Grupo de Microbiología Integrativa, Laboratorio de Biología Estructural y Molecular BEM, Departamento de Biología, Facultad de Ciencias, Universidad de Chile, Santiago, Chile.
Grupo de Microbiología Integrativa, Laboratorio de Biología Estructural y Molecular BEM, Departamento de Biología, Facultad de Ciencias, Universidad de Chile, Santiago, Chile.
Sci Total Environ. 2022 Mar 1;810:152003. doi: 10.1016/j.scitotenv.2021.152003. Epub 2021 Nov 29.
The rise of multiresistant bacterial pathogens is currently one of the most critical threats to global health, encouraging a better understanding of the evolution and spread of antimicrobial resistance. In this regard, the role of the environment as a source of resistance mechanisms remains poorly understood. Moreover, we still know a minimal part of the microbial diversity and resistome present in remote and extreme environments, hosting microbes that evolved to resist harsh conditions and thus a potentially rich source of novel resistance genes. This work demonstrated that the Antarctic Peninsula soils host a remarkable microbial diversity and a widespread presence of autochthonous antibiotic-resistant bacteria and resistance genes. We observed resistance to a wide array of antibiotics among isolates, including Pseudomonas resisting ten or more different compounds, with an overall increased resistance in bacteria from non-intervened areas. In addition, genome analysis of selected isolates showed several genes encoding efflux pumps, as well as a lack of known resistance genes for some of the resisted antibiotics, including colistin, suggesting novel uncharacterized mechanisms. By combining metagenomic approaches based on analyzing raw reads, assembled contigs, and metagenome-assembled genomes, we found hundreds of widely distributed genes potentially conferring resistance to different antibiotics (including an outstanding variety of inactivation enzymes), metals, and biocides, hosted mainly by Polaromonas, Pseudomonas, Streptomyces, Variovorax, and Burkholderia.

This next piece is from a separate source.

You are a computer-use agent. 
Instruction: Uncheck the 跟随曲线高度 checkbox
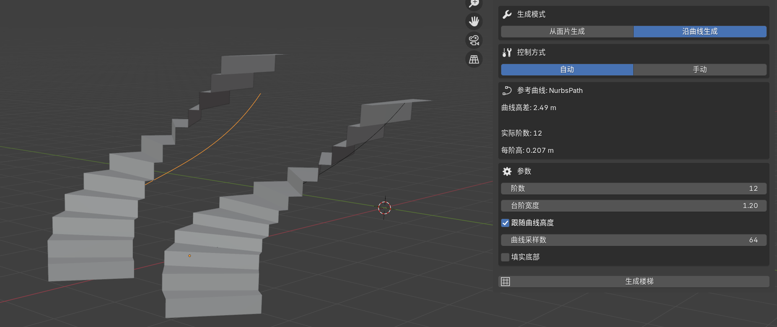[x=505, y=223]
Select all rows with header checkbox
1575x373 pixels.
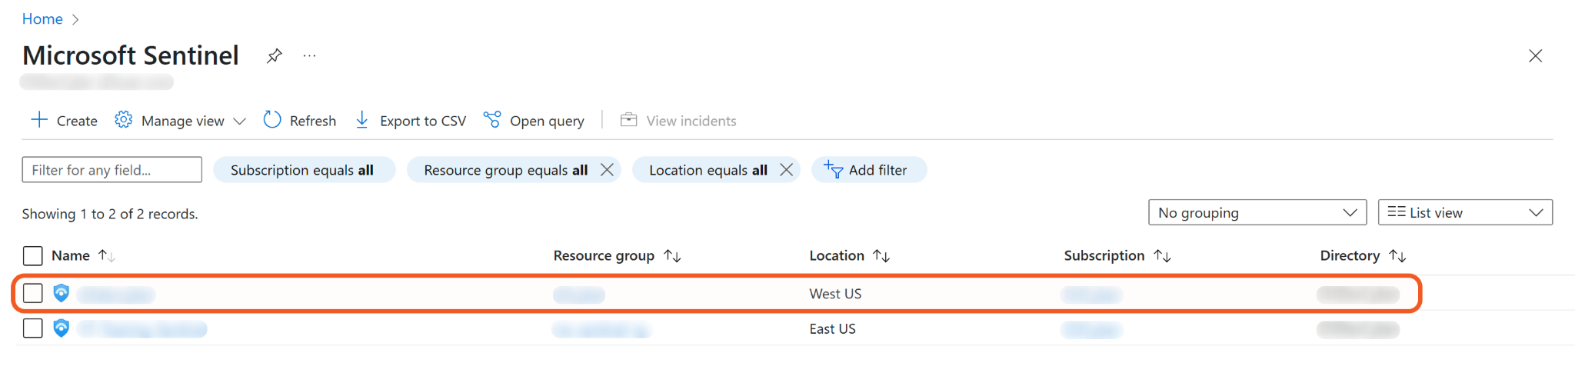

Furthermore, a proportion of these genes were found inside predicted plasmids and other mobile elements, including a putative OXA-like carbapenemase from Polaromonas harboring conserved key residues and predicted structural features. All this evidence indicates that the Antarctic Peninsula soil microbiota has a broad natural resistome, part of which could be transferred horizontally to pathogenic bacteria, acting as a potential source of novel resistance genes.
多药耐药细菌病原体的出现是目前对全球健康的最严重威胁之一,这促使人们更好地了解抗菌药物耐药性的演变和传播。在这方面,环境作为耐药机制的来源的作用仍未被充分了解。此外,我们对偏远和极端环境中存在的微生物多样性和抗药基因库仍知之甚少,这些环境中存在着适应恶劣条件的微生物,因此是新型耐药基因的潜在丰富来源。这项工作表明,南极半岛土壤中存在着显著的微生物多样性和广泛存在的土著抗生素耐药细菌和耐药基因。我们观察到分离物中存在对多种抗生素的耐药性,包括对十种或更多种不同化合物具有耐药性的假单胞菌,并且未受干扰地区的细菌总体上的耐药性增加。此外,对选定分离物的基因组分析表明,有几个基因编码外排泵,并且一些被抵抗的抗生素(包括粘菌素)缺乏已知的耐药基因,这表明存在新的未被表征的机制。通过结合基于分析原始读数、组装的 contigs 和宏基因组组装基因组的宏基因组方法,我们发现了数百种广泛分布的基因,这些基因可能赋予对不同抗生素(包括各种失活酶)、金属和杀菌剂的抗性,主要由极地单胞菌、假单胞菌、链霉菌、鞘氨醇单胞菌和伯克霍尔德菌承载。此外,这些基因中有一部分位于预测的质粒和其他移动元件中,包括来自极地单胞菌的一种假定的 OXA 样碳青霉烯酶,该酶具有保守的关键残基和预测的结构特征。所有这些证据表明,南极半岛土壤微生物群具有广泛的天然抗药基因库,其中一部分可能通过水平转移到致病菌中,成为新型耐药基因的潜在来源。